Needless to say, for the sort of people who still sport Che Guevara T-shirts—and they are legion, even in Barack Obama campaign offices in Texas—slaughter, kidnapping, extortion, and drug-trafficking hardly impede worship of what can be touted as a chic revolutionary movement. And when such people learn that the Colombian government is eager to conclude a free trade pact with the United States—well, what could be more wicked than trying to raise an impoverished people out of abject dependency by means of honest capitalist enterprise?

I admit, there was some sarcasm in the previous paragraph, but entirely deserved. The outrage expressed in some sections of the media, because the Colombian army briefly trespassed into Ecuadorian territory to get at an important FARC operation, is beyond risible so we should not laugh. In international law, going back nigh unto the treaty of Westphalia (1648), a country is entirely within its rights to invade a neighbour that is harbouring its violent insurgents.

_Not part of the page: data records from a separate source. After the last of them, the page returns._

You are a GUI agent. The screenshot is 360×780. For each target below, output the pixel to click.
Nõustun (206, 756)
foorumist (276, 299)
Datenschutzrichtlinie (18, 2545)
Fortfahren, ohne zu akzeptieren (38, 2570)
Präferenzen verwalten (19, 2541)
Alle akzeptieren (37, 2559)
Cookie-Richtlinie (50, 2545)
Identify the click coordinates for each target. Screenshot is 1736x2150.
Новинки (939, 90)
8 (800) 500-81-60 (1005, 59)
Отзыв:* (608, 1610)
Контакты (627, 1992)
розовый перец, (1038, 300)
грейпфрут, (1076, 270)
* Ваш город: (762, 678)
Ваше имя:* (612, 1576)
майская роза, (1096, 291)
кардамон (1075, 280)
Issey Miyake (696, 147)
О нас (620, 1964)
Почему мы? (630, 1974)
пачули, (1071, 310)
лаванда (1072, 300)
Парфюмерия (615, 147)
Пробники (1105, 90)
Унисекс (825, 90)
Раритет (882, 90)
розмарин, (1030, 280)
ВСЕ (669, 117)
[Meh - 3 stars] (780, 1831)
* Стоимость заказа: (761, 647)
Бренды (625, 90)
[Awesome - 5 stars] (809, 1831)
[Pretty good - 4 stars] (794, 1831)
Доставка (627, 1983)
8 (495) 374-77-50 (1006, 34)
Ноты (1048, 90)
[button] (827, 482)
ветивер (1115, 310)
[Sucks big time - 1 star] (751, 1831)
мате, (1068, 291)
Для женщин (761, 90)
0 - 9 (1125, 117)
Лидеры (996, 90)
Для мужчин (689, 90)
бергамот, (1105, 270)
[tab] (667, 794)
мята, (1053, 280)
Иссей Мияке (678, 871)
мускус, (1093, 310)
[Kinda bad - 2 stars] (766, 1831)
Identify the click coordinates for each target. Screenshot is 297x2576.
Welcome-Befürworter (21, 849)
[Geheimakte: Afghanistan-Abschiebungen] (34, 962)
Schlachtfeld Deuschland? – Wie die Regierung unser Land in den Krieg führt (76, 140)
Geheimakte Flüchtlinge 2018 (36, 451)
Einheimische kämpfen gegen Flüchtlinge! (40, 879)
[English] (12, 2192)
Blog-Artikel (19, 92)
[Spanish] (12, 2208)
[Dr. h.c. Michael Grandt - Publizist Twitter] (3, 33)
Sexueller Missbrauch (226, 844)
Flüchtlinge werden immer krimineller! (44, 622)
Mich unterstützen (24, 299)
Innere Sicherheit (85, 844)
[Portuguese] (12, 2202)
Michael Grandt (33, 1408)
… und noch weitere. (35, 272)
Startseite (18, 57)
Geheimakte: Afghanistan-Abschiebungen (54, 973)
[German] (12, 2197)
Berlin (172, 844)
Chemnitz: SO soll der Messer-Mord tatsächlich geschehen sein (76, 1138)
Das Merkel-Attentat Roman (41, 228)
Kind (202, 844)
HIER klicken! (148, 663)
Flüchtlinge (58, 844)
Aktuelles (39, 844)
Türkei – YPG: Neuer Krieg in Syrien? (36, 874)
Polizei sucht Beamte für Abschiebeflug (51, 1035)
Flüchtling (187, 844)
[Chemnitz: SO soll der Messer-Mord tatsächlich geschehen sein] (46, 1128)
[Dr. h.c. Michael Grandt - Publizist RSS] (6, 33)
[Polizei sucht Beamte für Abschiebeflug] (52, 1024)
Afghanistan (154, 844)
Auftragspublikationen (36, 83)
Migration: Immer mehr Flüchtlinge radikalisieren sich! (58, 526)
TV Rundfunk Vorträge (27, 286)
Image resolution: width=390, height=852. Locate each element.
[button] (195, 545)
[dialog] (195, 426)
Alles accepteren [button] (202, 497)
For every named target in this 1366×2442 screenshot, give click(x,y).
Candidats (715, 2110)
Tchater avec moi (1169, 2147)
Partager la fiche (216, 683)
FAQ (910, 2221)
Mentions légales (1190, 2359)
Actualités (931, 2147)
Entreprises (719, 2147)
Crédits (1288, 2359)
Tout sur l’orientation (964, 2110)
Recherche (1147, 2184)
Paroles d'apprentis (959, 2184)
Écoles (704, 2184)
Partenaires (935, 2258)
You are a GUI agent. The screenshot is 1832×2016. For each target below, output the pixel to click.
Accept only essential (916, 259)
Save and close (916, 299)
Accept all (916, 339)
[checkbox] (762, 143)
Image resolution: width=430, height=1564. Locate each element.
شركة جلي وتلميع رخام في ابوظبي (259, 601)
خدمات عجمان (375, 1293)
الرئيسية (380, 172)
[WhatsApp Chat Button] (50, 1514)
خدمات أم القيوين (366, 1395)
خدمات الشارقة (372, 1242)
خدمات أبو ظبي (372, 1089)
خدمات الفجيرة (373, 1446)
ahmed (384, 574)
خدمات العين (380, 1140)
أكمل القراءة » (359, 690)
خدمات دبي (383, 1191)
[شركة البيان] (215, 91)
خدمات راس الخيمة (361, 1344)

The operation last week, in which Raul Reyes, the FARC “foreign minister” and second-in-command, was returned to his maker for final disposition, was, on the evidence presented, a brilliant success. Not only did an air strike demolish the guerrilla headquarters, but a subsequent commando operation sifted the ruins for evidence that will now be presented to an international court, showing direct financial and logistical support for the FARC by the Venezuelan government of that psychopathic buffoon, Hugo Chavez.

Like the mad mullahs of Iran, though working from a different ideology, Mr. Chavez manifests behaviour that is quite impossible to predict. He has already ordered the Venezuelan army into threatening positions along Colombia’s eastern border—during a meandering television address in which he was quite visibly frothing at the mouth. Colombia’s sane president, Alvaro Uribe, has so far refused to respond to this bait. The leftwing governments of Ecuador and Nicaragua have joined Mr. Chavez in withdrawing their embassies from Bogota. All three are pursuing a regional diplomatic campaign to harm Colombian interests as much as possible.

The immediate danger is that, if he thinks he could survive it, Hugo Chavez might well wish to start a war. This is traditionally the way ideological monsters, in Latin America and elsewhere, secure their domestic power, after making a mess of a country’s social and economic order. Nationalism worked even for Stalin, in resisting Hitler, and even for Hitler, in resisting Stalin. It tends to evaporate only when a country has been thoroughly laid waste, and occupied.

With the declining prestige of Karl Marx and V.I. Lenin, Mr. Chavez and his ilk have reached for another old revolutionary standard to wave—that of a certain Simón José Antonio de la Santísima Trinidad Bolívar Palacios y Blanco—better known more simply as “Simon Bolivar.” History, if I may paraphrase the famous Marxian analysis, is repeated first as tragedy and then as FARC.

My suspicion is that we are in need of a deeper historical understanding, if the persistent fall of Latin American countries into demagogic populism, jingoism, caudillism and monocracy, is ever to be reversed. Why was it that the American struggle for independence turned out so well, yet the Latin American so poorly—despite being founded on largely the same Scottish Enlightenment ideals, and the latter having the U.S. example before it?

I leave this question to people who know more about Latin America.